Le pouce levé à la frontière

De Tijuana à Matamoros, à quoi ressemble la zone frontalière entre le Mexique et les États-Unis, là précisément où Donald Trump a promis de construire un mur infranchissable ? Quelle est la forme de ce paysage, qui sont les gens qui y vivent et y circulent ? C’est ce qu’est allé voir Sylvain Prudhomme et c’est ce que l’on peut lire dans son beau livre, Coyote, récit d’un voyage singulier et de rencontres fortuites.

Sylvain Prudhomme | Coyote. Editions de Minuit, 256 p., 17 €

On se souvient du personnage d’autostoppeur que mettait en scène Sylvain Prudhomme dans son roman Par les routes. Dans Coyote, l’écrivain devient lui-même autostoppeur et décide de parcourir d’Ouest en Est, de la Californie au golfe du Mexique, les 2 500 km qui séparent les deux extrémités de la frontière entre les États-Unis et le Mexique.

« Je suis le seul piéton des centaines de mètres à la ronde. J’arrive à l’entrée de l’autoroute. Je pose mon sac, lève le pouce, attends. » Lever le pouce et attendre, la construction du récit peut d’abord sembler presque aussi simple. Chaque chapitre commence par le nom du conducteur l’ayant pris en stop (presque toujours mexicain), sont consignés ensuite les noms des villes de départ et d’arrivée du trajet effectué en sa compagnie, le nombre de kilomètres parcourus, puis le texte restitue la voix de l’automobiliste seul – on y devine les questions et les relances de Sylvain Prudhomme, mais on ne lit que les mots du conducteur, sous forme de monologue –, enfin chaque chapitre se clôt par un portrait du chauffeur pris au polaroid. Entre ces chapitres, quelques notes personnelles, des réflexions, des rêveries, comme un carnet de voyage.

(Enregistrements d'un jeu de données)
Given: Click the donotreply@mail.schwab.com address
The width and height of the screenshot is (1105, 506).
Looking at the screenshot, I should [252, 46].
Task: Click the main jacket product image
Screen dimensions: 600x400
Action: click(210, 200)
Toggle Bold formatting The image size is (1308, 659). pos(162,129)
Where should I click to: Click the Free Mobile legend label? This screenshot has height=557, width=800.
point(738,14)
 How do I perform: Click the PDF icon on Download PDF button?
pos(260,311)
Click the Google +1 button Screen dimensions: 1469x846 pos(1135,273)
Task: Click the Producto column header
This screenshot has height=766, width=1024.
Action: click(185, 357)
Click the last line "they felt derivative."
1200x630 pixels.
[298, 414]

_Consigne 1_
Résumez l'extrait sur le livre Coyote en deux phrases.
_Consigne 2_
Restituez à l'identique toutes les lignes des enregistrements.

_Réponse rédigée 1_
Dans Coyote, Sylvain Prudhomme traverse en autostop, d'ouest en est, les 2 500 km de la frontière entre les États-Unis et le Mexique, de la Californie au golfe du Mexique. Chaque chapitre donne le nom du conducteur, les villes de départ et d'arrivée et les kilomètres parcourus, restitue la voix de ce conducteur sous forme de monologue et se termine par son portrait au polaroid, avec entre les chapitres des notes personnelles à la manière d'un carnet de voyage.

_Réponse rédigée 2_
Given: Click the donotreply@mail.schwab.com address
The width and height of the screenshot is (1105, 506).
Looking at the screenshot, I should [252, 46].
Task: Click the main jacket product image
Screen dimensions: 600x400
Action: click(210, 200)
Toggle Bold formatting The image size is (1308, 659). pos(162,129)
Where should I click to: Click the Free Mobile legend label? This screenshot has height=557, width=800.
point(738,14)
 How do I perform: Click the PDF icon on Download PDF button?
pos(260,311)
Click the Google +1 button Screen dimensions: 1469x846 pos(1135,273)
Task: Click the Producto column header
This screenshot has height=766, width=1024.
Action: click(185, 357)
Click the last line "they felt derivative."
1200x630 pixels.
[298, 414]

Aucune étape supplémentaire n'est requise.